* TAREAS *
A - Responde estas preguntas a partir del texto sobre los permisos sectoriales:
(i) ¿En qué instancia sigue avanzando hoy el proyecto de Permisos Sectoriales?
(ii) ¿Con qué modelo de EE.UU. se compara el procedimiento para la tramitación prioritaria de proyectos estratégicos de inversión?
(iii) ¿Sobre qué monto de inversión se propone el modelo de super fast-track para proyectos de infraestructura verde?
B - Repite sin cambios el fragmento del texto sobre los permisos sectoriales que comienza en "Aun así, los" y termina en "no termina ahí.".

Afortunadamente, nuestras observaciones y propuestas –sumadas a las de otros especialistas– influyeron positivamente en la discusión legislativa y académica del proyecto de Permisos Sectoriales, que hoy sigue avanzando en el Senado.

Viendo el vaso medio lleno respecto de este último, se logró posicionar la necesidad de que las técnicas habilitantes alternativas a los permisos sean la regla general y no la excepción, avanzando así desde un modelo de control ex ante hacia uno más eficiente ex post.

También impulsamos la conveniencia de introducir un estatuto de invariabilidad regulatoria, tan o más importante que los tradicionales regímenes de invariabilidad tributaria, para otorgar certeza a los inversionistas. Asimismo, se advirtió la necesidad de clarificar la sistematización de permisos ofrecida por el proyecto, ampliar su alcance y de limitar la discrecionalidad del gobierno durante su implementación.

Aun así, los desafíos siguen siendo numerosos. El más urgente, quizás, será asegurar una implementación efectiva del proyecto una vez aprobado, procurando su coherencia con otras reformas legales en curso orientadas a destrabar nudos críticos del sistema, como los que arrastran el Consejo de Monumentos Nacionales, las Direcciones de Obras Municipales o la Subsecretaría para las Fuerzas Armadas. Pero la lista no termina ahí.

Poco se ha avanzado en establecer un procedimiento para la tramitación prioritaria de proyectos estratégicos de inversión (equiparable al modelo FAST-41 de EE.UU.), pues el mecanismo propuesto no ofrece incentivos reales para ser utilizado. Tampoco se incentiva suficientemente la evaluación anticipada de solicitudes de permisos ante colaboradores técnicos, ni se dota de capacidades suficientes a la nueva institucionalidad encargada de liderar los esfuerzos periódicos de revisión y simplificación regulatoria.

En contraste, el proyecto de Evaluación Ambiental 2.0 parece haberse quedado en el camino, al menos desde la perspectiva de los esfuerzos legislativos del gobierno. Es cierto que se han moderado algunos puntos polémicos durante su tramitación, como la responsabilidad por daño ambiental. Pero el listado de debilidades pendientes sigue siendo extenso. Entre ellas, destacan la falta de definición sobre la autonomía funcional del Servicio de Evaluación Ambiental, la ausencia de un sistema eficiente para impugnar sus decisiones y la ambigüedad de las nuevas causales de rechazo de proyectos.

Al mismo tiempo, se acumulan con fuerza las razones que refuerzan nuestra propuesta de avanzar hacia un modelo de super fast-track para proyectos de infraestructura verde con inversiones de alto impacto (sobre USD 250 millones), que contribuyan significativamente al cumplimiento de las metas de descarbonización. Contar con un procedimiento ágil, transparente y exigente para este tipo de proyectos ya no es una mera aspiración técnica: se ha convertido en una condición imprescindible para hacer viable la transición energética.

* DATOS PROPORCIONADOS *
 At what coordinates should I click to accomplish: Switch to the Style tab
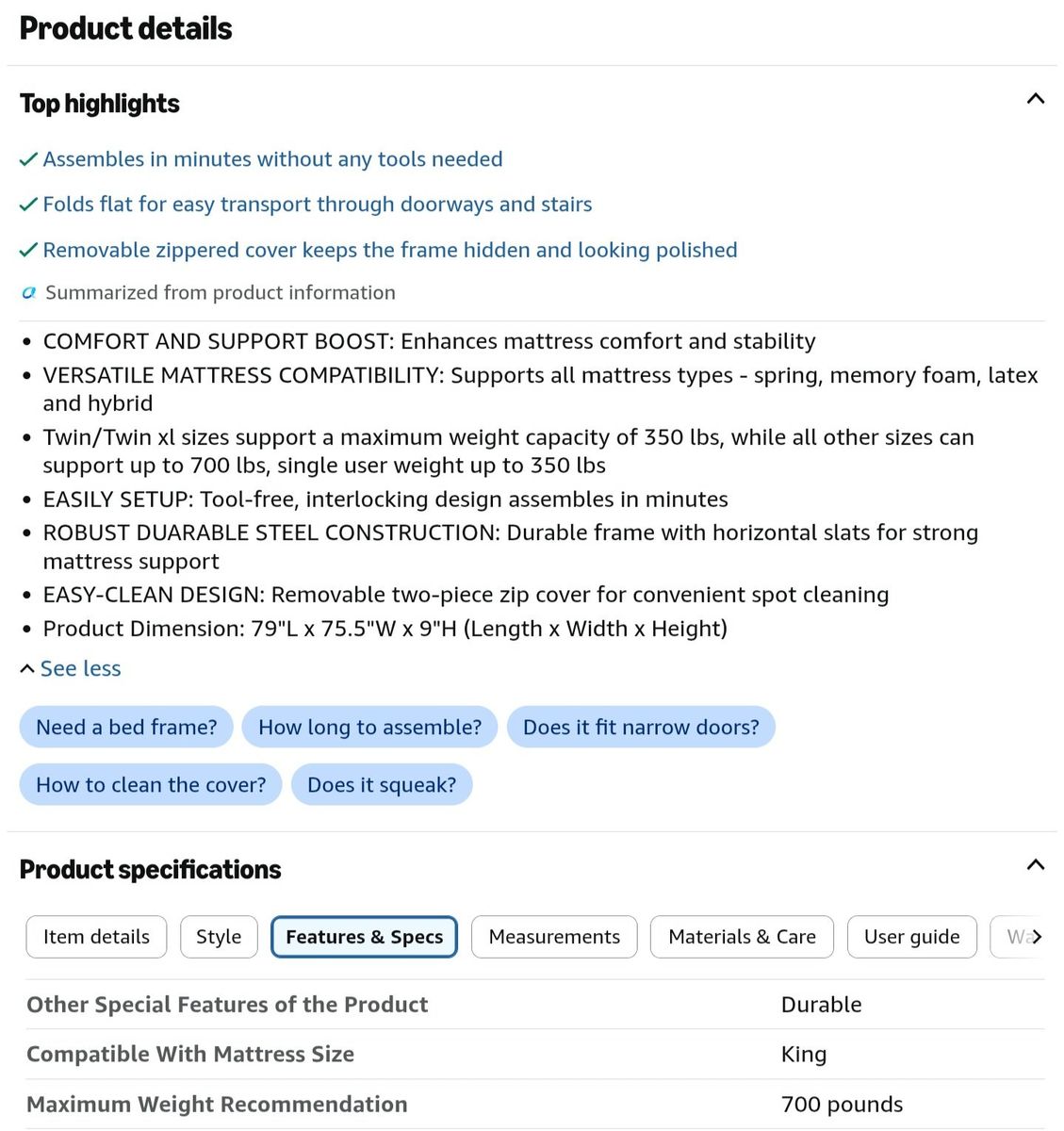pyautogui.click(x=219, y=937)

* RESPUESTAS DESARROLLADAS *
A -
(i) En el Senado.
(ii) Con el modelo FAST-41.
(iii) Sobre USD 250 millones.

B -
Aun así, los desafíos siguen siendo numerosos. El más urgente, quizás, será asegurar una implementación efectiva del proyecto una vez aprobado, procurando su coherencia con otras reformas legales en curso orientadas a destrabar nudos críticos del sistema, como los que arrastran el Consejo de Monumentos Nacionales, las Direcciones de Obras Municipales o la Subsecretaría para las Fuerzas Armadas. Pero la lista no termina ahí.